Speakers: Mr. Serge Stroobants (Director of Europe & MENA region at the Institute for Economics and Peace), Dr. Kate Shaw (Staff scientist at the Abdus Salam International Centre for Theoretical Physics (ICTP))

 

Collaboration between the IPU and the IEP :

 

Mr. S. Stroobants (Director, Europe and MENA, Institute for Economics and Peace) drew attention to the pillars of collaboration between the IEP and the IPU, including: (1) science and peace; (2) analysis of peace efforts; (3) conflict resolution; and (4) parliamentary engagement for peace. The IEP was bringing a peace perspective to the first pillar while also working on data management so that peace research could be accessible to a wider audience. Under the second pillar, efforts were being made to map the different peace initiatives of the IPU and put them into a clear conceptual framework. The purpose of the framework was to improve efficiency and strengthen results. The third pillar was about assessing the many drivers of conflict and reorganizing IPU initiatives based on those drivers. It was important to look at conflict from various different angles as military interventions alone did not bring long-lasting peace, as exemplified by the situations in Syria, Iraq and Afghanistan. With that in mind, the Call of the Sahel, a joint declaration in which parliamentarians called for peace and sustainable development in the Sahel, had been built upon five areas of work: environment, community, security, development and education. The same approach should be replicated in other regions. The fourth pillar recognized the significant role that parliamentarians could play in peace efforts. Legislation, for instance, was an important guarantee of stability and progress. In addition, countries engaging in bilateral or multilateral agreements tended to be more peaceful because of the need to create good conditions for foreign direct investment.

 

There was a difference between positive peace and negative peace. Societies should be built on the pillars of positive peace so as to make them stable and resilient. Some countries were already on their way towards building positive peace through their legislation and policies.

 

Physics for development in conflict regions :

 

Dr.

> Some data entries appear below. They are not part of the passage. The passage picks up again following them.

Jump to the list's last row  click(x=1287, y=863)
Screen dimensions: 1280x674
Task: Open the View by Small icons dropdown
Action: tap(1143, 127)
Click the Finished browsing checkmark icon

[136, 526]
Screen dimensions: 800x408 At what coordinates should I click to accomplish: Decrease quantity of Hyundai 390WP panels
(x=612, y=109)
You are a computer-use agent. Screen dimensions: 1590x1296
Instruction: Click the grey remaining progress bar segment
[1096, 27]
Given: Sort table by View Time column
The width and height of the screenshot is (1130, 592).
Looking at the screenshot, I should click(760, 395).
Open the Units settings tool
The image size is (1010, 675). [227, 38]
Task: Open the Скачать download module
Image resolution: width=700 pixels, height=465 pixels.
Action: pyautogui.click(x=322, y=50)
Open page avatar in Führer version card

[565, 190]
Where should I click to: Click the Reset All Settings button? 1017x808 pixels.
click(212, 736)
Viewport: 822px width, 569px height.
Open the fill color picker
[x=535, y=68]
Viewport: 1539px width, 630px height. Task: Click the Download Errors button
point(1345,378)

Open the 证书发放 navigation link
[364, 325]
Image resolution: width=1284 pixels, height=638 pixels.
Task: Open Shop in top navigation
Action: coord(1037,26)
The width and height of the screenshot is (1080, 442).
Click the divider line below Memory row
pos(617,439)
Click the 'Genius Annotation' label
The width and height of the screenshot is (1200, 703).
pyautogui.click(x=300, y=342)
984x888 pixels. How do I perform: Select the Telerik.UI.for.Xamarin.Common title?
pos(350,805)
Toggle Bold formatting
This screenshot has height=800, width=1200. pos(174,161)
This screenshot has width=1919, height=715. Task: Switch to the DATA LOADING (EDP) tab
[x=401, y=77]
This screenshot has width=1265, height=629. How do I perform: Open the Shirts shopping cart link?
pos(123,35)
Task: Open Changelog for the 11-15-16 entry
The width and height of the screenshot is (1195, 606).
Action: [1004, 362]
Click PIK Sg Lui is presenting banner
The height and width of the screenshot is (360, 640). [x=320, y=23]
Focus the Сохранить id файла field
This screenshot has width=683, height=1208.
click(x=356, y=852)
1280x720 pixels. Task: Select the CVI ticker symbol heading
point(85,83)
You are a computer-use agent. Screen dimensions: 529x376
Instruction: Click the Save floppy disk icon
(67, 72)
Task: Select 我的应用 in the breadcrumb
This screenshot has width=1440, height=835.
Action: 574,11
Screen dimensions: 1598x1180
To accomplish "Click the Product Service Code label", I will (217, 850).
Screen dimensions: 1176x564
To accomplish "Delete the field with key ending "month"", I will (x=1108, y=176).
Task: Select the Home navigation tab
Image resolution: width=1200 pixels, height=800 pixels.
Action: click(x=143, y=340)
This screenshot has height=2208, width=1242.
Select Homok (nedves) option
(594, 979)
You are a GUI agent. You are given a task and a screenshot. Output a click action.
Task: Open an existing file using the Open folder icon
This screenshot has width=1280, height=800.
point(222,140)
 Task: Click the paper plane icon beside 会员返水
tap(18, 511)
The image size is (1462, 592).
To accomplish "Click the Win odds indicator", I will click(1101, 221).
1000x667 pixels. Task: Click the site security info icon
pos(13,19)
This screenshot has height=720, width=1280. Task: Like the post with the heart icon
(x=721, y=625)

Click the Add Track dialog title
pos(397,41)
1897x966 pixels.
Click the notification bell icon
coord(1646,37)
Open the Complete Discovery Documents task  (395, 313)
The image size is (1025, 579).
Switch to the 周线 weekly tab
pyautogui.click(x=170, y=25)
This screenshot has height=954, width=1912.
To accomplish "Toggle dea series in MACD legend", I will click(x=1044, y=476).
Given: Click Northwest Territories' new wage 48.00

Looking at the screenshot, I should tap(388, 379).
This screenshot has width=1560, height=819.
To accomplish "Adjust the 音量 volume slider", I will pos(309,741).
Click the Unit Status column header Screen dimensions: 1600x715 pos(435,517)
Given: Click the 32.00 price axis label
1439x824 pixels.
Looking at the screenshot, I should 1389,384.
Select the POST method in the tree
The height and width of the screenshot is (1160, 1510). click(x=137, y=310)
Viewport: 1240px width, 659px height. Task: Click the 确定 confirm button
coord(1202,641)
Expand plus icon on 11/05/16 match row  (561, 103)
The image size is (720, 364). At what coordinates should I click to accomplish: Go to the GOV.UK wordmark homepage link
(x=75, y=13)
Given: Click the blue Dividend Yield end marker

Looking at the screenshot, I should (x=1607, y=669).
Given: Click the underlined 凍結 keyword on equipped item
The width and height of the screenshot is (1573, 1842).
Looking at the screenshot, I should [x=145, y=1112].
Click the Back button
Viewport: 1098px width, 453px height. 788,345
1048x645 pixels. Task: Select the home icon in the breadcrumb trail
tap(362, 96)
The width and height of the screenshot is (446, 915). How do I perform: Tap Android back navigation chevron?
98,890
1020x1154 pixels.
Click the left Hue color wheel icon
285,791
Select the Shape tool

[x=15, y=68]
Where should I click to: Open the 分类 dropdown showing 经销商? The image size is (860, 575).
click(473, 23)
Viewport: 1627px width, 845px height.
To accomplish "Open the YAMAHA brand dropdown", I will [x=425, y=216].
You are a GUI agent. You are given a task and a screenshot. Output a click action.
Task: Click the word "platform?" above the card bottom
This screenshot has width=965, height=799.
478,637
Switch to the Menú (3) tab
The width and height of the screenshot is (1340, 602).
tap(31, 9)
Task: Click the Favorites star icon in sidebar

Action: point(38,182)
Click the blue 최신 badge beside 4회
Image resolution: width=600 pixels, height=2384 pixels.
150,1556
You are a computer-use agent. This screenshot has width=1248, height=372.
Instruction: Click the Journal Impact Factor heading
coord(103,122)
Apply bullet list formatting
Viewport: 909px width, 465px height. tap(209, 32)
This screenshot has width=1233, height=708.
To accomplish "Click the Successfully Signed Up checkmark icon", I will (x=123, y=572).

K. Shaw (Staff Scientist, Abdus Salam International Centre for Theoretical Physics) said that her presentation would focus on the importance of physics, specifically in conflict regions.

 

Science had an absolutely key role to play in achieving many of the Sustainable Development Goals. As more and more countries were moving towards digital and green economies, it was vital to invest in science and to ensure technology transfer into industry. Countries around the world, both high- and low-income, needed to invest more in research and innovation. Research communities depended on supportive policies and funding. However, around 80% of countries were devoting less than 1% of their GDP to research and development.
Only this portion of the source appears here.